TASK BRIEF: Write out each line of the material again, word for word.

INFORMATION:
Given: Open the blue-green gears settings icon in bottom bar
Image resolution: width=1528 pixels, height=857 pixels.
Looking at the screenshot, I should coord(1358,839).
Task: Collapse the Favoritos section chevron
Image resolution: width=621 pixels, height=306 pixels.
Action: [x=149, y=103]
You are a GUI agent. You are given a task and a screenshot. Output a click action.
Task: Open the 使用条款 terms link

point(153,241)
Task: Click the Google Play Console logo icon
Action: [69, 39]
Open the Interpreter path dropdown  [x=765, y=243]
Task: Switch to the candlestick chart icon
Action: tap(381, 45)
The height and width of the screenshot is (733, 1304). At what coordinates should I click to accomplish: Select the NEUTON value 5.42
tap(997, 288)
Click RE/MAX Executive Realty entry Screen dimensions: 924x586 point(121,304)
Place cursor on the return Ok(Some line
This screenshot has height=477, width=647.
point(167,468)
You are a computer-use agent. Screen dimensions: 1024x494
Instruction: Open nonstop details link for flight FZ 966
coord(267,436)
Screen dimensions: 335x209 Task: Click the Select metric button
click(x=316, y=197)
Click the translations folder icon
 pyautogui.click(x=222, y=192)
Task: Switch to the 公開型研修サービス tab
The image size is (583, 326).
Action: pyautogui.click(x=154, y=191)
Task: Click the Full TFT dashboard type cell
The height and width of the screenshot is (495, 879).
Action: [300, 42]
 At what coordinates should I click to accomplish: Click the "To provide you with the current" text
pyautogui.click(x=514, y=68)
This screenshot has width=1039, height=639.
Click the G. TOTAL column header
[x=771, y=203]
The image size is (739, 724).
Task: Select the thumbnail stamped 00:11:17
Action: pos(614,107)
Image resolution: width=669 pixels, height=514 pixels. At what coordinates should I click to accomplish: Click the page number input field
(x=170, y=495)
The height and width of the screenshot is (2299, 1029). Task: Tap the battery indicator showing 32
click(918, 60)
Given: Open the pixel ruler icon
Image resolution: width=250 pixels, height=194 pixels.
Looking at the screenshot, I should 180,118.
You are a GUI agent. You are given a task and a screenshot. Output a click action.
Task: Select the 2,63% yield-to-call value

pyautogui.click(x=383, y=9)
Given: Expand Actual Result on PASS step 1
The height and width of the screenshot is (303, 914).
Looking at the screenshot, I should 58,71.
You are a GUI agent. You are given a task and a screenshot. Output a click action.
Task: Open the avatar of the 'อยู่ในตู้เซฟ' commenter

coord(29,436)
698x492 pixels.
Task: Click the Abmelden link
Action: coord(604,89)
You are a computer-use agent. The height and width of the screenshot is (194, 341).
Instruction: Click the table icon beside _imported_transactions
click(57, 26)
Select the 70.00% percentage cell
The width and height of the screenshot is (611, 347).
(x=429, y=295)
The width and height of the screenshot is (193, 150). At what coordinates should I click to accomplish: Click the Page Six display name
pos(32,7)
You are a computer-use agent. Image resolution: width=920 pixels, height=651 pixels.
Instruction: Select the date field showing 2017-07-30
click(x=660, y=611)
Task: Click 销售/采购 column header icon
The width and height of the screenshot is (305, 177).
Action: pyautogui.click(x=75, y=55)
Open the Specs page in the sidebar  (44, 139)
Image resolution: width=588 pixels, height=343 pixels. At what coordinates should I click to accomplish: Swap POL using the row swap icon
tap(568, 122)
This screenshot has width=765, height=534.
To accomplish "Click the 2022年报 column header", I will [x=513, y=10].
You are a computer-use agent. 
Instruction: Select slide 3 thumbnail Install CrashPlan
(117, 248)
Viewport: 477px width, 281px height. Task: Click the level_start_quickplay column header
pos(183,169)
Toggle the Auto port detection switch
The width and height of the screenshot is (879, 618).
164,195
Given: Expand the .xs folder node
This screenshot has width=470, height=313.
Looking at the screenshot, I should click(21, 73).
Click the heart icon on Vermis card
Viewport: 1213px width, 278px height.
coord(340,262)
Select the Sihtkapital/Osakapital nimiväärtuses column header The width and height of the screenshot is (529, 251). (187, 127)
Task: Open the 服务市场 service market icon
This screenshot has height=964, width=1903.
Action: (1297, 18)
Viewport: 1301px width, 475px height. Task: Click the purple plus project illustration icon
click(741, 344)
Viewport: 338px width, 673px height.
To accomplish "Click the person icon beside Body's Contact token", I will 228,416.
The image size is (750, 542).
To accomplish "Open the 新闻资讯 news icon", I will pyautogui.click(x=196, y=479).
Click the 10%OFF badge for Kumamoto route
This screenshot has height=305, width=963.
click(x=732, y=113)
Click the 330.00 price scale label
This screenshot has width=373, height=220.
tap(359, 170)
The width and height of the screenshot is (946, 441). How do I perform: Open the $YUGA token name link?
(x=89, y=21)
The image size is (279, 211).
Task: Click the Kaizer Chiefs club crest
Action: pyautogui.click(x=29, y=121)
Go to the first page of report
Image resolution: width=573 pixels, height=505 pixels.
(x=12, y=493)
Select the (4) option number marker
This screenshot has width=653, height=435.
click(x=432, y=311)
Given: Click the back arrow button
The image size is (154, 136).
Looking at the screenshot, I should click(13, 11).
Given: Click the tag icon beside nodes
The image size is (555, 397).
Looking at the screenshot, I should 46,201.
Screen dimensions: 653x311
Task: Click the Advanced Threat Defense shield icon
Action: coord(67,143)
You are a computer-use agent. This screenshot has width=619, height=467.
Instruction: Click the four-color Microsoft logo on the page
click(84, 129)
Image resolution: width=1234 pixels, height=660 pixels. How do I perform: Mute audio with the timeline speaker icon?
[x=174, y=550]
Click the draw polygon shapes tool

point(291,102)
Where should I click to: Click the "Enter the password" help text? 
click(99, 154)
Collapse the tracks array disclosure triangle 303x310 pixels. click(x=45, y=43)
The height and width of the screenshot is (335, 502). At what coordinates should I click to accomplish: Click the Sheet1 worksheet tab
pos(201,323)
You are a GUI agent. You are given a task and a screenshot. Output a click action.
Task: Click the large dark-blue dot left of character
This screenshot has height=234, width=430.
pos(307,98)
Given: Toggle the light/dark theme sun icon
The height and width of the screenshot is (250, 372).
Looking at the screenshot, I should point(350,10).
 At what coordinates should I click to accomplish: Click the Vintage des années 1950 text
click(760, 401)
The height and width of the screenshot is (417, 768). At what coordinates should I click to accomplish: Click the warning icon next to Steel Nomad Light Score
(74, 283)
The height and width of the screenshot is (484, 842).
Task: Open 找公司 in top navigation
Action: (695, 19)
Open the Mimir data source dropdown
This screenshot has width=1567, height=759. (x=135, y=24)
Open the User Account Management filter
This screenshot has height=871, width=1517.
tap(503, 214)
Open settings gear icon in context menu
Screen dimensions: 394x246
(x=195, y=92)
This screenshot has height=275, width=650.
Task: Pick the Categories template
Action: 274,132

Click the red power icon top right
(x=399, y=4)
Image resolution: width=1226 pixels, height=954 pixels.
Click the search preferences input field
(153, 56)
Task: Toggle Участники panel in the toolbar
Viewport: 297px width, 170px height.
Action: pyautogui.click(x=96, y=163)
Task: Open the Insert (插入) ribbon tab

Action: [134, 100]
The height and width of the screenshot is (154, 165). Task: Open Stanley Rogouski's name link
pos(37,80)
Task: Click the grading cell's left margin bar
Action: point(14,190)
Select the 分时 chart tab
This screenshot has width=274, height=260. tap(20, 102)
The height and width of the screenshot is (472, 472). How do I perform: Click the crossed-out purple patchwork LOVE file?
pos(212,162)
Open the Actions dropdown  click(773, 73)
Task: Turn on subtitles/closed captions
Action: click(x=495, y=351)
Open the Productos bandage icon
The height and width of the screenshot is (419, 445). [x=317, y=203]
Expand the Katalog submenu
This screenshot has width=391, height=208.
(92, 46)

ANSWER TO THIS TASK:
Given: Open the blue-green gears settings icon in bottom bar
Image resolution: width=1528 pixels, height=857 pixels.
Looking at the screenshot, I should coord(1358,839).
Task: Collapse the Favoritos section chevron
Image resolution: width=621 pixels, height=306 pixels.
Action: [x=149, y=103]
You are a GUI agent. You are given a task and a screenshot. Output a click action.
Task: Open the 使用条款 terms link

point(153,241)
Task: Click the Google Play Console logo icon
Action: [69, 39]
Open the Interpreter path dropdown  [x=765, y=243]
Task: Switch to the candlestick chart icon
Action: tap(381, 45)
The height and width of the screenshot is (733, 1304). At what coordinates should I click to accomplish: Select the NEUTON value 5.42
tap(997, 288)
Click RE/MAX Executive Realty entry Screen dimensions: 924x586 point(121,304)
Place cursor on the return Ok(Some line
This screenshot has height=477, width=647.
point(167,468)
You are a computer-use agent. Screen dimensions: 1024x494
Instruction: Open nonstop details link for flight FZ 966
coord(267,436)
Screen dimensions: 335x209 Task: Click the Select metric button
click(x=316, y=197)
Click the translations folder icon
 pyautogui.click(x=222, y=192)
Task: Switch to the 公開型研修サービス tab
The image size is (583, 326).
Action: pyautogui.click(x=154, y=191)
Task: Click the Full TFT dashboard type cell
The height and width of the screenshot is (495, 879).
Action: [300, 42]
 At what coordinates should I click to accomplish: Click the "To provide you with the current" text
pyautogui.click(x=514, y=68)
This screenshot has width=1039, height=639.
Click the G. TOTAL column header
[x=771, y=203]
The image size is (739, 724).
Task: Select the thumbnail stamped 00:11:17
Action: pos(614,107)
Image resolution: width=669 pixels, height=514 pixels. At what coordinates should I click to accomplish: Click the page number input field
(x=170, y=495)
The height and width of the screenshot is (2299, 1029). Task: Tap the battery indicator showing 32
click(918, 60)
Given: Open the pixel ruler icon
Image resolution: width=250 pixels, height=194 pixels.
Looking at the screenshot, I should 180,118.
You are a GUI agent. You are given a task and a screenshot. Output a click action.
Task: Select the 2,63% yield-to-call value

pyautogui.click(x=383, y=9)
Given: Expand Actual Result on PASS step 1
The height and width of the screenshot is (303, 914).
Looking at the screenshot, I should 58,71.
You are a GUI agent. You are given a task and a screenshot. Output a click action.
Task: Open the avatar of the 'อยู่ในตู้เซฟ' commenter

coord(29,436)
698x492 pixels.
Task: Click the Abmelden link
Action: coord(604,89)
You are a computer-use agent. The height and width of the screenshot is (194, 341).
Instruction: Click the table icon beside _imported_transactions
click(57, 26)
Select the 70.00% percentage cell
The width and height of the screenshot is (611, 347).
(x=429, y=295)
The width and height of the screenshot is (193, 150). At what coordinates should I click to accomplish: Click the Page Six display name
pos(32,7)
You are a computer-use agent. Image resolution: width=920 pixels, height=651 pixels.
Instruction: Select the date field showing 2017-07-30
click(x=660, y=611)
Task: Click 销售/采购 column header icon
The width and height of the screenshot is (305, 177).
Action: pyautogui.click(x=75, y=55)
Open the Specs page in the sidebar  (44, 139)
Image resolution: width=588 pixels, height=343 pixels. At what coordinates should I click to accomplish: Swap POL using the row swap icon
tap(568, 122)
This screenshot has width=765, height=534.
To accomplish "Click the 2022年报 column header", I will [x=513, y=10].
You are a computer-use agent. 
Instruction: Select slide 3 thumbnail Install CrashPlan
(117, 248)
Viewport: 477px width, 281px height. Task: Click the level_start_quickplay column header
pos(183,169)
Toggle the Auto port detection switch
The width and height of the screenshot is (879, 618).
164,195
Given: Expand the .xs folder node
This screenshot has width=470, height=313.
Looking at the screenshot, I should click(21, 73).
Click the heart icon on Vermis card
Viewport: 1213px width, 278px height.
coord(340,262)
Select the Sihtkapital/Osakapital nimiväärtuses column header The width and height of the screenshot is (529, 251). (187, 127)
Task: Open the 服务市场 service market icon
This screenshot has height=964, width=1903.
Action: (1297, 18)
Viewport: 1301px width, 475px height. Task: Click the purple plus project illustration icon
click(741, 344)
Viewport: 338px width, 673px height.
To accomplish "Click the person icon beside Body's Contact token", I will 228,416.
The image size is (750, 542).
To accomplish "Open the 新闻资讯 news icon", I will pyautogui.click(x=196, y=479).
Click the 10%OFF badge for Kumamoto route
This screenshot has height=305, width=963.
click(x=732, y=113)
Click the 330.00 price scale label
This screenshot has width=373, height=220.
tap(359, 170)
The width and height of the screenshot is (946, 441). How do I perform: Open the $YUGA token name link?
(x=89, y=21)
The image size is (279, 211).
Task: Click the Kaizer Chiefs club crest
Action: pyautogui.click(x=29, y=121)
Go to the first page of report
Image resolution: width=573 pixels, height=505 pixels.
(x=12, y=493)
Select the (4) option number marker
This screenshot has width=653, height=435.
click(x=432, y=311)
Given: Click the back arrow button
The image size is (154, 136).
Looking at the screenshot, I should click(13, 11).
Given: Click the tag icon beside nodes
The image size is (555, 397).
Looking at the screenshot, I should 46,201.
Screen dimensions: 653x311
Task: Click the Advanced Threat Defense shield icon
Action: coord(67,143)
You are a computer-use agent. This screenshot has width=619, height=467.
Instruction: Click the four-color Microsoft logo on the page
click(84, 129)
Image resolution: width=1234 pixels, height=660 pixels. How do I perform: Mute audio with the timeline speaker icon?
[x=174, y=550]
Click the draw polygon shapes tool

point(291,102)
Where should I click to: Click the "Enter the password" help text? 
click(99, 154)
Collapse the tracks array disclosure triangle 303x310 pixels. click(x=45, y=43)
The height and width of the screenshot is (335, 502). At what coordinates should I click to accomplish: Click the Sheet1 worksheet tab
pos(201,323)
You are a GUI agent. You are given a task and a screenshot. Output a click action.
Task: Click the large dark-blue dot left of character
This screenshot has height=234, width=430.
pos(307,98)
Given: Toggle the light/dark theme sun icon
The height and width of the screenshot is (250, 372).
Looking at the screenshot, I should point(350,10).
 At what coordinates should I click to accomplish: Click the Vintage des années 1950 text
click(760, 401)
The height and width of the screenshot is (417, 768). At what coordinates should I click to accomplish: Click the warning icon next to Steel Nomad Light Score
(74, 283)
The height and width of the screenshot is (484, 842).
Task: Open 找公司 in top navigation
Action: (695, 19)
Open the Mimir data source dropdown
This screenshot has width=1567, height=759. (x=135, y=24)
Open the User Account Management filter
This screenshot has height=871, width=1517.
tap(503, 214)
Open settings gear icon in context menu
Screen dimensions: 394x246
(x=195, y=92)
This screenshot has height=275, width=650.
Task: Pick the Categories template
Action: 274,132

Click the red power icon top right
(x=399, y=4)
Image resolution: width=1226 pixels, height=954 pixels.
Click the search preferences input field
(153, 56)
Task: Toggle Участники panel in the toolbar
Viewport: 297px width, 170px height.
Action: pyautogui.click(x=96, y=163)
Task: Open the Insert (插入) ribbon tab

Action: [134, 100]
The height and width of the screenshot is (154, 165). Task: Open Stanley Rogouski's name link
pos(37,80)
Task: Click the grading cell's left margin bar
Action: point(14,190)
Select the 分时 chart tab
This screenshot has width=274, height=260. tap(20, 102)
The height and width of the screenshot is (472, 472). How do I perform: Click the crossed-out purple patchwork LOVE file?
pos(212,162)
Open the Actions dropdown  click(773, 73)
Task: Turn on subtitles/closed captions
Action: click(x=495, y=351)
Open the Productos bandage icon
The height and width of the screenshot is (419, 445). [x=317, y=203]
Expand the Katalog submenu
This screenshot has width=391, height=208.
(92, 46)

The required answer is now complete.